Scalability is one of the leading biggest issues around CI/CD and automation. Often, it is not trivial to scale pipelines horizontally whereas vertical scaling works until a specific point has been reached. Gaia Worker helps you to solve this problem by providing a remote worker functionality for your Gaia primary instance.
Gaia Workers allow you to dynamically add or remove remote workers to your primary Gaia instance and tag those differently. Once a worker has been registered at your primary Gaia instance, new pipeline runs will be automatically scheduled to your worker by matching pipeline tags and worker tags.
While your pipeline run is executed at the remote worker, all pipeline run information like current job status, log output and run status, is transferred in real-time to the primary Gaia instance and can be observed via the UI.
The scheduler from the primary Gaia instance automatically monitors and detects the status from remote workers. If a worker goes down or loses the connection to the primary Gaia instance, it will automatically be flagged as inactive and no further pipeline runs will be scheduled to this node till the node is active again.

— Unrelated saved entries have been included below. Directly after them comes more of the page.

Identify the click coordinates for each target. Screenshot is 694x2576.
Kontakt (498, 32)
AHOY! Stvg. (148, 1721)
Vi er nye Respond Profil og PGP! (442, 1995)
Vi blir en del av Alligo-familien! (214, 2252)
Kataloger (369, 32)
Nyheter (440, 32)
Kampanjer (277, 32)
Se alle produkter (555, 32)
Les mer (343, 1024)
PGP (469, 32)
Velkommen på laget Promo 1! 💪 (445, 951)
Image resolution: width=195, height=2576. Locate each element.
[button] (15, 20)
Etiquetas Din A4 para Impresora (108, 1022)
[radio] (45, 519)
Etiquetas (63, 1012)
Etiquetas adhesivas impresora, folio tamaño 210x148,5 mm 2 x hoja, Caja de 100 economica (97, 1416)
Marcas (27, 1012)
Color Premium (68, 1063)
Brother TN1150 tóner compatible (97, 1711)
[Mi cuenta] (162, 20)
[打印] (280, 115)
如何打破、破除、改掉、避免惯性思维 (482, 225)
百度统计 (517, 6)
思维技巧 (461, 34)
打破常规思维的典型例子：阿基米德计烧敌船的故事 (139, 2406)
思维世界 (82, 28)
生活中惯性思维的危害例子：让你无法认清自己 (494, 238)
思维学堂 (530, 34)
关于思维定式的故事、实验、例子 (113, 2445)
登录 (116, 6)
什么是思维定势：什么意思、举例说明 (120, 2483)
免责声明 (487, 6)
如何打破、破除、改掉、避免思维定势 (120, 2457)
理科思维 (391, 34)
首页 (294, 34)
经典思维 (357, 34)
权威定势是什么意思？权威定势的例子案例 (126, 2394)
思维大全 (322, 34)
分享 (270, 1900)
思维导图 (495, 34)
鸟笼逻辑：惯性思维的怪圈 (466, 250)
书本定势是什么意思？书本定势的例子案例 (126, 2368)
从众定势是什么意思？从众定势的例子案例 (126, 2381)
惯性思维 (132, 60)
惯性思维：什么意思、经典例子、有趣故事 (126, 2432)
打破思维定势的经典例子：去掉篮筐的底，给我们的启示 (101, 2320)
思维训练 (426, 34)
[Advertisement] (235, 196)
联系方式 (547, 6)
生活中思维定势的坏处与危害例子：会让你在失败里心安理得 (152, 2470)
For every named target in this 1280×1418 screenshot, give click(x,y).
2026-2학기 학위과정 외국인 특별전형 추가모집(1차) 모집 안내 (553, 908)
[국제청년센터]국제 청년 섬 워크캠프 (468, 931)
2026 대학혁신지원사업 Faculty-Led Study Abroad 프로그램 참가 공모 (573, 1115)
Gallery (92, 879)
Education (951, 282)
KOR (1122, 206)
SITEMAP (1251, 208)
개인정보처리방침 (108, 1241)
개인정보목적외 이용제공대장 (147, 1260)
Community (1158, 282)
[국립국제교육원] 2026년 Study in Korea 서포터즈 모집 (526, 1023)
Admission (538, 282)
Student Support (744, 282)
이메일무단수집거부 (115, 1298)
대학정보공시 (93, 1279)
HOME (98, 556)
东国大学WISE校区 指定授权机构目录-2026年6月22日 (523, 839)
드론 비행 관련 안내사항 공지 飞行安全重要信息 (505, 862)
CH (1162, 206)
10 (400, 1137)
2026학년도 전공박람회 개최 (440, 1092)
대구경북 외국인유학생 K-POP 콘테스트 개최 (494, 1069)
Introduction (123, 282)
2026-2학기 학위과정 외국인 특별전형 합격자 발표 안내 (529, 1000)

Additionally, the primary Gaia instance also monitors the capacity from all workers. If a worker is busy, the pipeline run will be scheduled to a different worker or, if all workers are busy, waits in the queue until the next worker has free capacity again.
On the initial startup of the Gaia primary instance, a random generated secret will be stored in the local Vault store. This secret can be obtained via the API and the UI (Settings -> Worker) by Gaia admins and should be used to register new workers at the primary instance. In case the secret has been leaked or intercepted, a Gaia admin can regenerate it via the API or the UI.
Once a worker has been registered at a Gaia primary instance, the primary instance generates a new pair of client certificates for this specific worker. That means, all further communication between the worker and the Gaia primary instance uses from that point mutual TLS, gRPC and a unique worker identifier which is validated on every request.
If a worker has been de-registered from the primary instance while the worker is still connected to the primary instance, the worker automatically removes its local pair of client certificates. The primary instance removes the worker from the registered worker table which implies that all further connection requests from this worker will be denied.